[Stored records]
* * * *

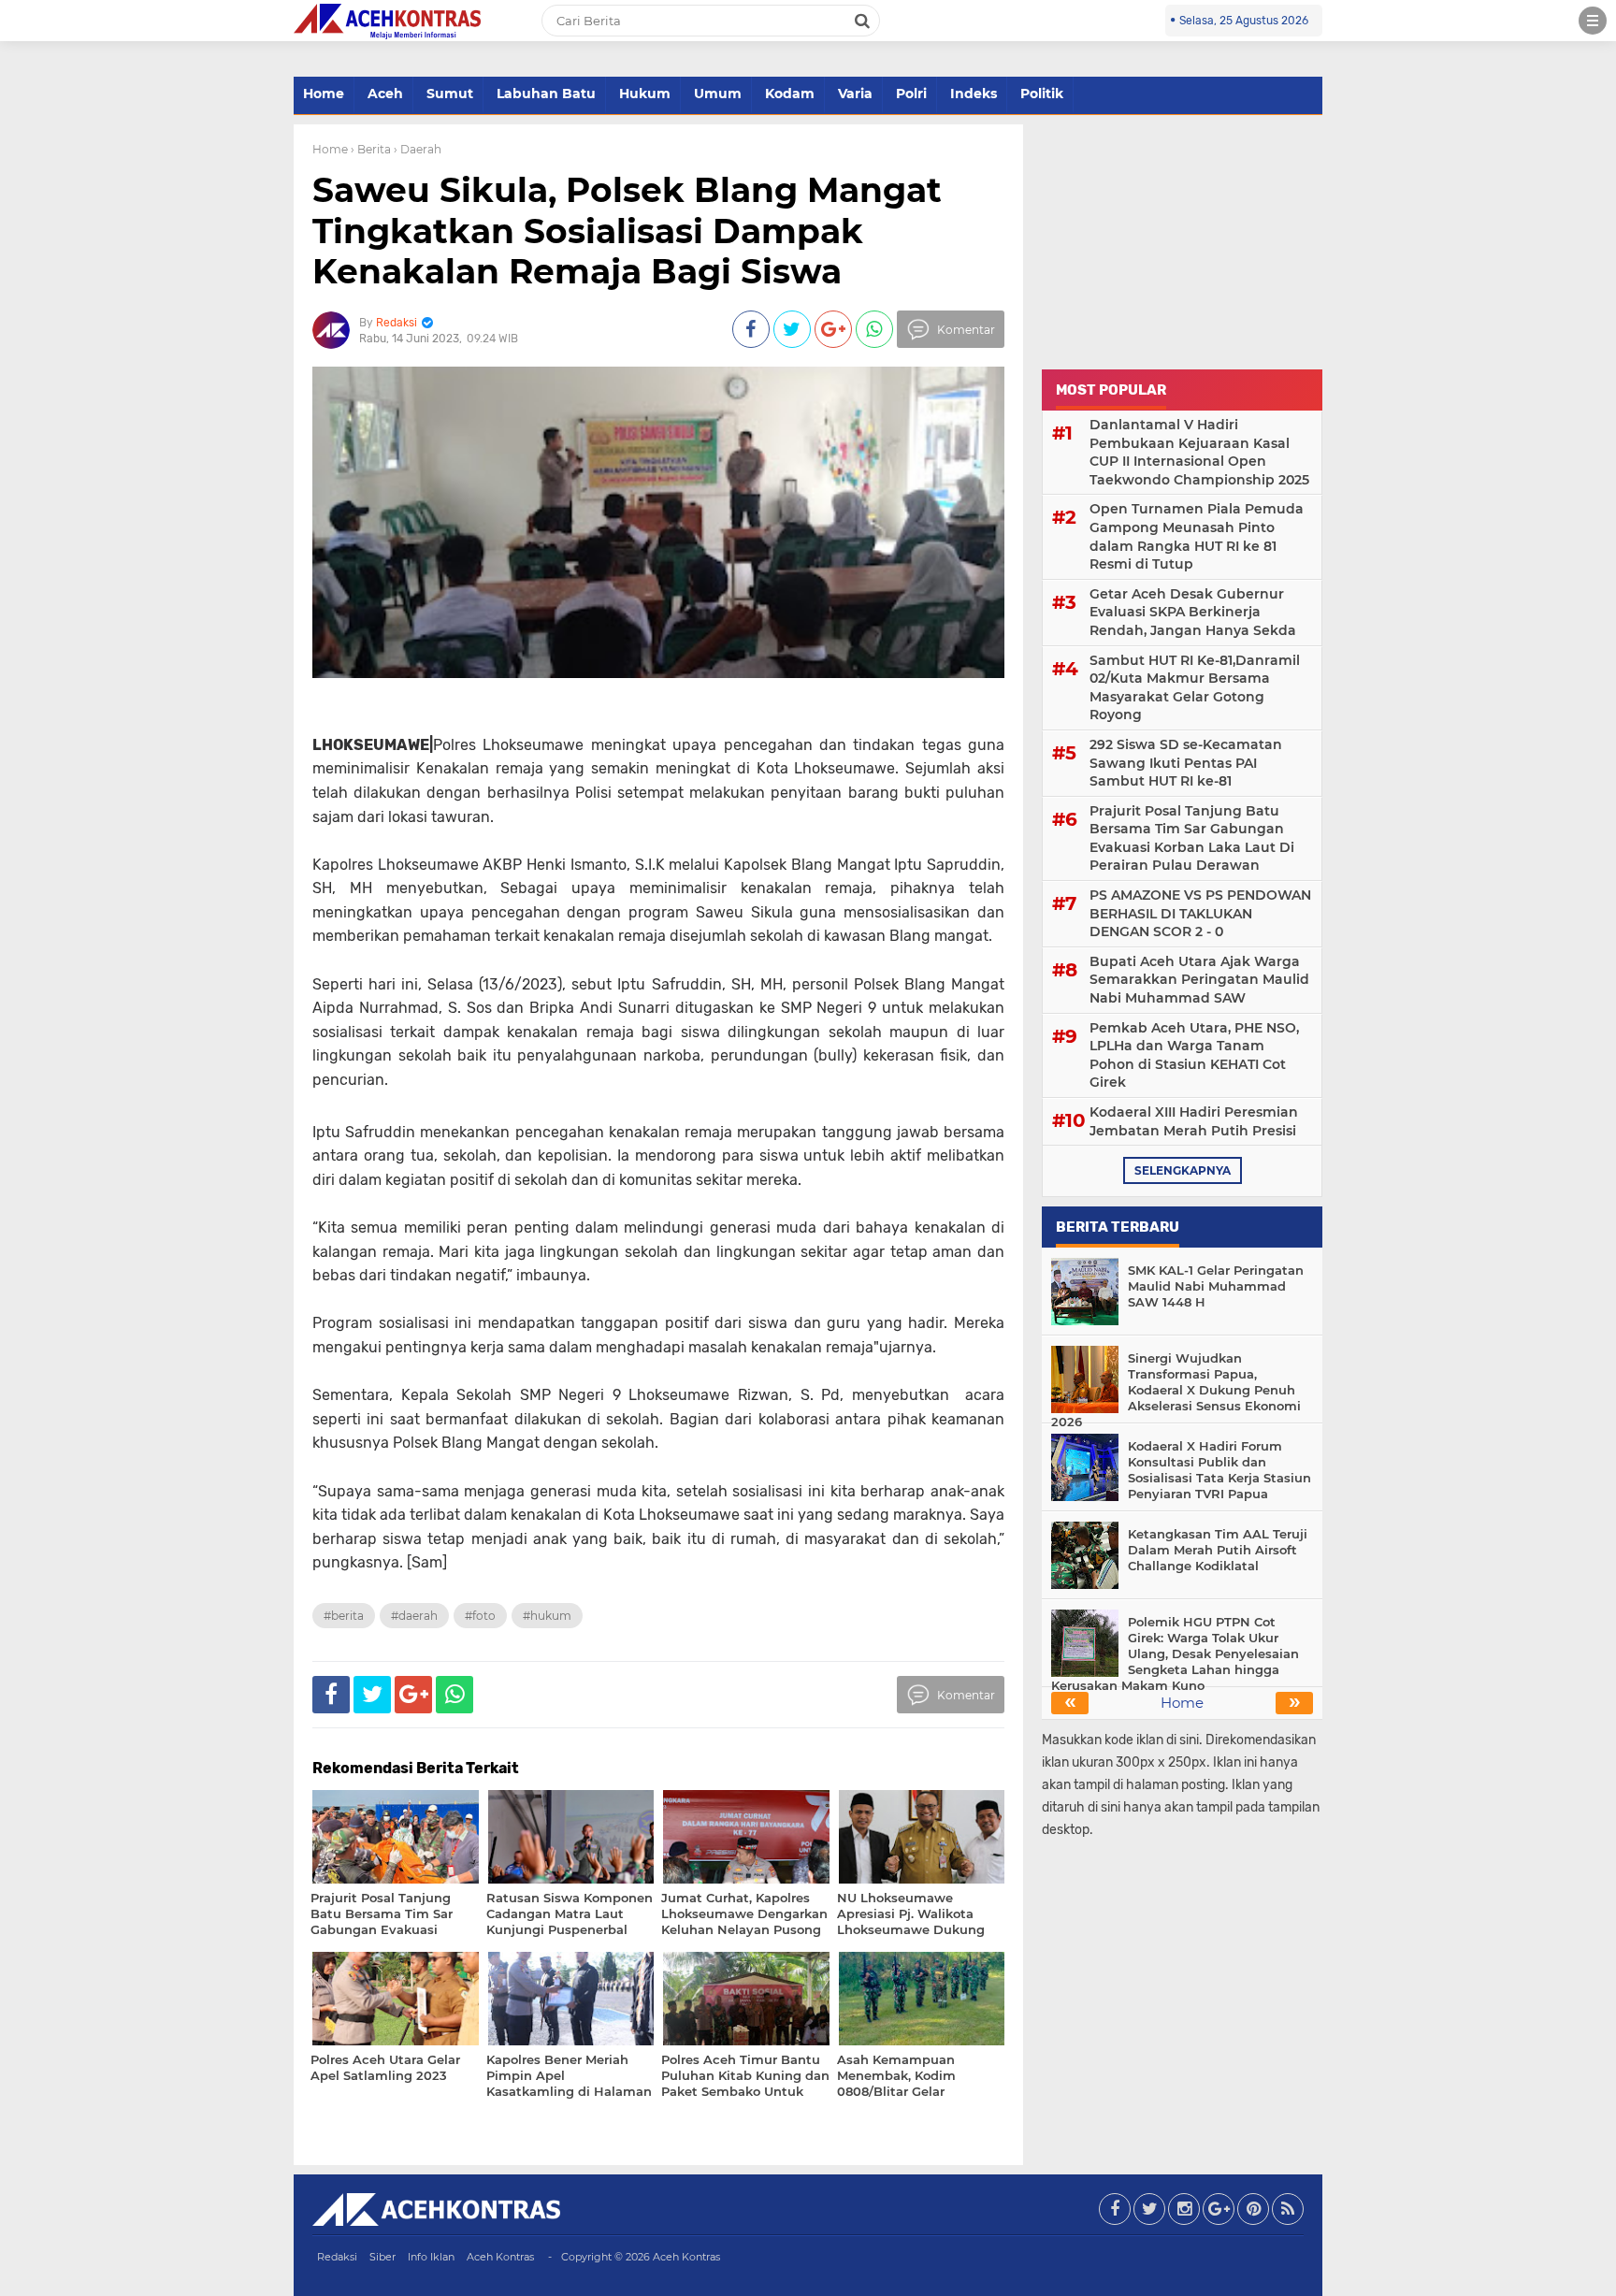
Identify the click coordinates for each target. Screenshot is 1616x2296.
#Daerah (414, 1616)
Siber (382, 2256)
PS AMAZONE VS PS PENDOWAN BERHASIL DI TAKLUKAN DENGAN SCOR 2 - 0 (1200, 913)
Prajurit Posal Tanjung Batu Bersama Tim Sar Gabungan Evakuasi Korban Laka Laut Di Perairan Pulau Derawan (1191, 838)
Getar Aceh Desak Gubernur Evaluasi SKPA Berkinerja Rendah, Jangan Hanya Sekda (1192, 612)
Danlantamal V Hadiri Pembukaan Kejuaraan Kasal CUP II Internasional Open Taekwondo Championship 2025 (1199, 452)
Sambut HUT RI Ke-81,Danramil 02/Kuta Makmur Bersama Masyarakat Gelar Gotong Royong (1194, 688)
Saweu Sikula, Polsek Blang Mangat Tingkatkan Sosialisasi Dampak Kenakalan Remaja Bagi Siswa (627, 230)
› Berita (371, 149)
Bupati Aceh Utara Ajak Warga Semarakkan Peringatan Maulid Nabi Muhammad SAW (1199, 979)
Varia (855, 93)
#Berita (344, 1616)
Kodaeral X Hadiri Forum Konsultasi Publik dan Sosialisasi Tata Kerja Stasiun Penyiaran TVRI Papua (1219, 1469)
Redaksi (337, 2256)
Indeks (973, 93)
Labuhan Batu (546, 93)
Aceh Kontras (500, 2256)
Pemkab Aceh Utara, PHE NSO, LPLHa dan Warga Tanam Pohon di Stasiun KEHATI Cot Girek (1194, 1055)
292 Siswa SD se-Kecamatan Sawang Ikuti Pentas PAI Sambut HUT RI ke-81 (1185, 762)
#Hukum (547, 1616)
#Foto (480, 1616)
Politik (1041, 93)
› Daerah (417, 149)
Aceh (385, 93)
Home (323, 93)
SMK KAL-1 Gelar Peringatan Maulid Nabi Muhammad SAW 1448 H (1216, 1286)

* * * *

== PROBLEM TO WORK ON ==
Every record must be copied exactly, with the pictures left out.

== RESULT OF THIS TASK ==
Identify the click coordinates for each target. Screenshot is 1616x2296.
#Daerah (414, 1616)
Siber (382, 2256)
PS AMAZONE VS PS PENDOWAN BERHASIL DI TAKLUKAN DENGAN SCOR 2 - 0 (1200, 913)
Prajurit Posal Tanjung Batu Bersama Tim Sar Gabungan Evakuasi Korban Laka Laut Di Perairan Pulau Derawan (1191, 838)
Getar Aceh Desak Gubernur Evaluasi SKPA Berkinerja Rendah, Jangan Hanya Sekda (1192, 612)
Danlantamal V Hadiri Pembukaan Kejuaraan Kasal CUP II Internasional Open Taekwondo Championship 2025 (1199, 452)
Sambut HUT RI Ke-81,Danramil 02/Kuta Makmur Bersama Masyarakat Gelar Gotong Royong (1194, 688)
Saweu Sikula, Polsek Blang Mangat Tingkatkan Sosialisasi Dampak Kenakalan Remaja Bagi Siswa (627, 230)
› Berita (371, 149)
Bupati Aceh Utara Ajak Warga Semarakkan Peringatan Maulid Nabi Muhammad SAW (1199, 979)
Varia (855, 93)
#Berita (344, 1616)
Kodaeral X Hadiri Forum Konsultasi Publik dan Sosialisasi Tata Kerja Stasiun Penyiaran TVRI Papua (1219, 1469)
Redaksi (337, 2256)
Indeks (973, 93)
Labuhan Batu (546, 93)
Aceh Kontras (500, 2256)
Pemkab Aceh Utara, PHE NSO, LPLHa dan Warga Tanam Pohon di Stasiun KEHATI Cot Girek (1194, 1055)
292 Siswa SD se-Kecamatan Sawang Ikuti Pentas PAI Sambut HUT RI ke-81 (1185, 762)
#Hukum (547, 1616)
#Foto (480, 1616)
Politik (1041, 93)
› Daerah (417, 149)
Aceh (385, 93)
Home (323, 93)
SMK KAL-1 Gelar Peringatan Maulid Nabi Muhammad SAW 1448 H (1216, 1286)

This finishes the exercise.